--- What needs to be done ---
Copy, from the entries below, each line where the word "arrow" can be found.

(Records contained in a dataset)
^^^^^^^^

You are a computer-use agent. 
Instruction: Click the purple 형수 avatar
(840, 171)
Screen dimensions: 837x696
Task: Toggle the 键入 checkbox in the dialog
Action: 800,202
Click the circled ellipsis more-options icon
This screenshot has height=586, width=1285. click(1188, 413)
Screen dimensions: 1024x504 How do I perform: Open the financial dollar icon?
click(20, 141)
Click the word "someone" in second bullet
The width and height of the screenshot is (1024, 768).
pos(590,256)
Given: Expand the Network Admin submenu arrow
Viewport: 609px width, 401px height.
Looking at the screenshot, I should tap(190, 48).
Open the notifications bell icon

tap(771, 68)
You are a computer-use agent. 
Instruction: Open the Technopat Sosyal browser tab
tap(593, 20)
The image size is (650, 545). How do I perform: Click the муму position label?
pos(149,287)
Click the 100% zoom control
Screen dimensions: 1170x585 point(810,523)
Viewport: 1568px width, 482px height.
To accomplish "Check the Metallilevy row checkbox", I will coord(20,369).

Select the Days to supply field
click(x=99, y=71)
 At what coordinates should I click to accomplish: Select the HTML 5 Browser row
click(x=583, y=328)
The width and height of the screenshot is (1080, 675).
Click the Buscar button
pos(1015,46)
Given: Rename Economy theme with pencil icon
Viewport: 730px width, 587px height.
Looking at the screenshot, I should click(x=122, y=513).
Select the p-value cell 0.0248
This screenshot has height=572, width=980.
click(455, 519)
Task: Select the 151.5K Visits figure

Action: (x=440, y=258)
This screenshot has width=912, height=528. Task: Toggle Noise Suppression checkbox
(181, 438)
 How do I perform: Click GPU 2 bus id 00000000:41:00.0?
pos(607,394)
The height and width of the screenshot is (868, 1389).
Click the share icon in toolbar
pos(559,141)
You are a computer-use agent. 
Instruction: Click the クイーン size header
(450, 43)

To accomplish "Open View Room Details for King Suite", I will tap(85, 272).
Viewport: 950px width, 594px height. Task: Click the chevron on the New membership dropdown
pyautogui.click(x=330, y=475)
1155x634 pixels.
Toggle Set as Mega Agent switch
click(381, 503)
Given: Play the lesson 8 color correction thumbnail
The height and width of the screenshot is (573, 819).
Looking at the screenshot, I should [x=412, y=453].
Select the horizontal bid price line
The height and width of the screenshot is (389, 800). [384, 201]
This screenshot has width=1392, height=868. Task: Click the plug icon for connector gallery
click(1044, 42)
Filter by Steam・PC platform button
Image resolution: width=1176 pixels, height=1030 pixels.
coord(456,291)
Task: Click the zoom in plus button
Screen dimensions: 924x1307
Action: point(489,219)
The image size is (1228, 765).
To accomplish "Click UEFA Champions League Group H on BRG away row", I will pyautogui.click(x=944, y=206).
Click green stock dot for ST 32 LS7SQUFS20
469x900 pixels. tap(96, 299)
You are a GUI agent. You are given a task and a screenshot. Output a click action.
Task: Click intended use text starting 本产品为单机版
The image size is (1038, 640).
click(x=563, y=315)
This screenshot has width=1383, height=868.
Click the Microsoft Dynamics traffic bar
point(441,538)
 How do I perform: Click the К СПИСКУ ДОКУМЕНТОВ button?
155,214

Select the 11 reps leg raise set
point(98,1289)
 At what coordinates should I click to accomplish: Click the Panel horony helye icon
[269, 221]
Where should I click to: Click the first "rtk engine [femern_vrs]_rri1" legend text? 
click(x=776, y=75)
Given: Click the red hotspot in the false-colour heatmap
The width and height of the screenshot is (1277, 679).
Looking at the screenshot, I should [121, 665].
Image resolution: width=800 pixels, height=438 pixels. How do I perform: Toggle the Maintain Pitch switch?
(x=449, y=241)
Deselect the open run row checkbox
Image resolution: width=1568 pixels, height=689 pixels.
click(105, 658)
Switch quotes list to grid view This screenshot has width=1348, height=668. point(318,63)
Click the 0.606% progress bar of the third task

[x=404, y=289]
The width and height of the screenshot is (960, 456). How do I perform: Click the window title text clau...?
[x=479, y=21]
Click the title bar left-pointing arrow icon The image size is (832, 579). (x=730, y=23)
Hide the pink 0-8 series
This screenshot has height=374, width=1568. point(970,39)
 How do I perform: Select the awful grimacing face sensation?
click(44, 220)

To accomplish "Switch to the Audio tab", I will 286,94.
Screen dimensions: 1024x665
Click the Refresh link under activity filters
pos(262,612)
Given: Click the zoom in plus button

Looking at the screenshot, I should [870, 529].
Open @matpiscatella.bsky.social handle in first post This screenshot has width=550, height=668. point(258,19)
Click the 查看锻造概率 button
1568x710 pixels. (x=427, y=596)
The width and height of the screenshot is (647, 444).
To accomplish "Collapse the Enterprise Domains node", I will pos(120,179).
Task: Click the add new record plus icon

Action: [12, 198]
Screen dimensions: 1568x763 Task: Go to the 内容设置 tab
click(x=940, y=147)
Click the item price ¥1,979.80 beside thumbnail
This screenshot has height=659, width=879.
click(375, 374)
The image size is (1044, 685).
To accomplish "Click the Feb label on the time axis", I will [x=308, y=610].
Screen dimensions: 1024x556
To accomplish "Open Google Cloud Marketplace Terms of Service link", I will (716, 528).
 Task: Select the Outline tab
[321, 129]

^^^^^^^^

--- Result of this exercise ---
Given: Expand the Network Admin submenu arrow
Click the title bar left-pointing arrow icon The image size is (832, 579). (x=730, y=23)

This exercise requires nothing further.